Tout système politique ou religieux devrait être au service de la civilisation pour porter de l'espoir. Favoriser ce qui unit, non ce qui divise ; ce qui rassemble, non ce qui exclut ; ce qui respecte la vie, non ce qui la tue. Le Christ a lavé les pieds de ses apôtres pour leur expliquer sa vision du pouvoir. Il s'est mis humblement dans la position de l'esclave pour accomplir ce geste. C'est un signe pour nous. Un pouvoir spirituel ne peut être égoïste et dominateur s'il désire respecter l'esprit de l'Evangile. Sa vocation est d'être au service de tous, « doux et humble de coeur ».
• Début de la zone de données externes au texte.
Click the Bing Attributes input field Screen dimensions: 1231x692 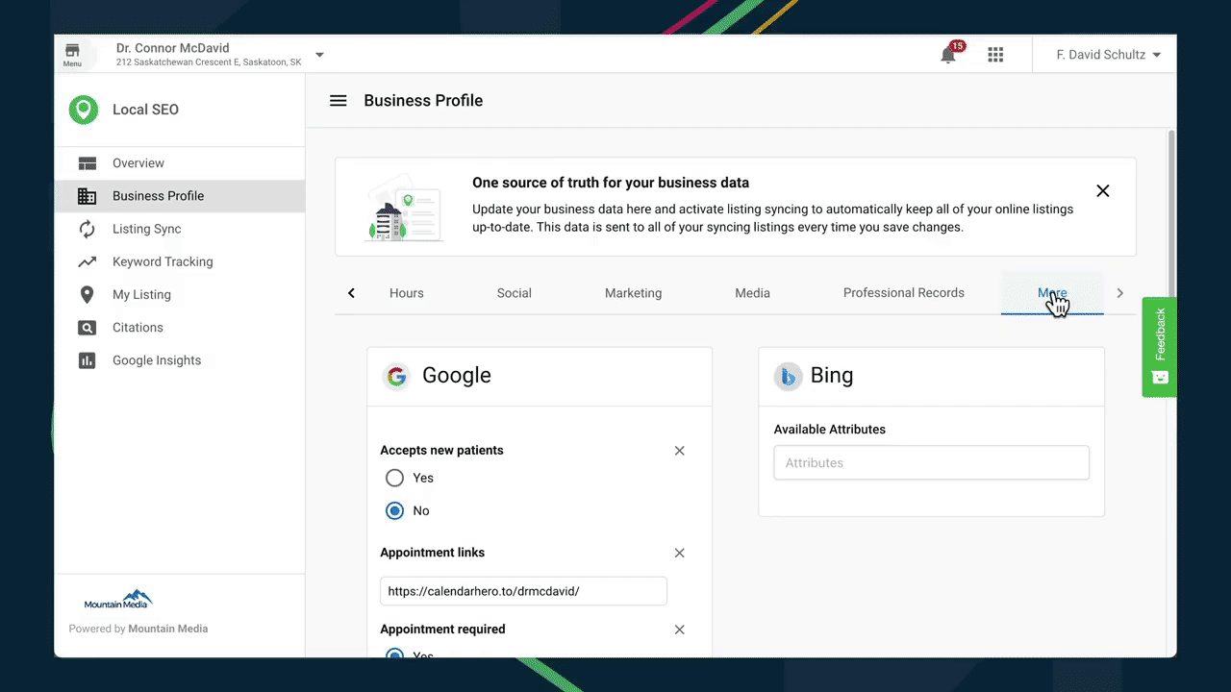[931, 462]
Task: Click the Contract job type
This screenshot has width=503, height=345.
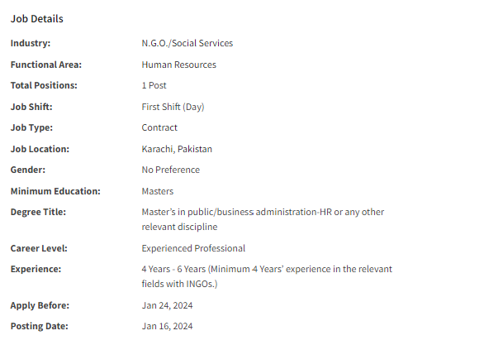Action: (159, 127)
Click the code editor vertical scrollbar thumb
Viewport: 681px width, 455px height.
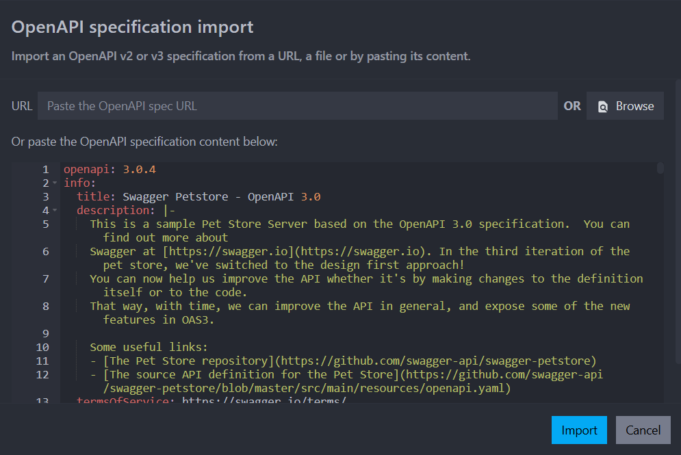point(660,168)
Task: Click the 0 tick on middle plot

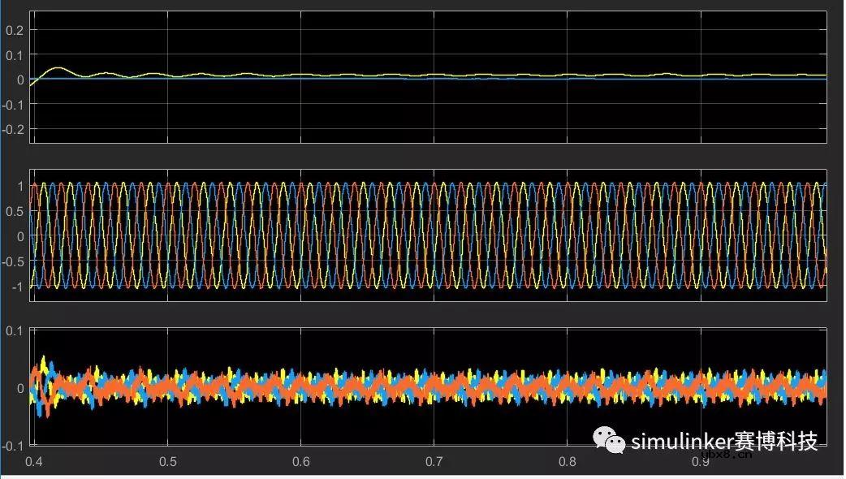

La mission de l’Église est par définition aux antipodes d'une société élitiste ou fermée. Elle est ouverte et ne rejette personne. Elle prend modèle sur le Christ. Avant de guérir les malades par exemple, il ne leur demande pas quelle est leur religion ou leur pays d'origine. Il les sauve, un point c'est tout.

Parfois, au gré des rencontres et des personnes, certaines paroles de Jésus forcent, plus que d'autres, l'admiration et le respect. Au centurion romain, de religion païenne, officier d'une armée qui occupe son pays, Jésus déclare : « Je n'ai jamais vu une si grande foi dans tout Israël. » Pour bien prendre toute la mesure de cette parole, il faut savoir que Jésus avait déjà choisi et appelé ses apôtres. Quelle leçon de vie et d'humilité pour eux quelque part ! Cet étranger, l'occupant, bras armé du grand César de Rome, est reconnu comme enfant de Dieu par le Christ. C'est un homme juste et bon. C'est cet essentiel que voit et retient le Christ lors de leur rencontre.

Il émane toujours de la lumière de la part des êtres riches en miséricorde. Ce rayonnement exprime la bonté, qualité vitale en matière de spiritualité. Sans elle la tolérance ne peut exister. Elle est un des fruits principaux de l'amour.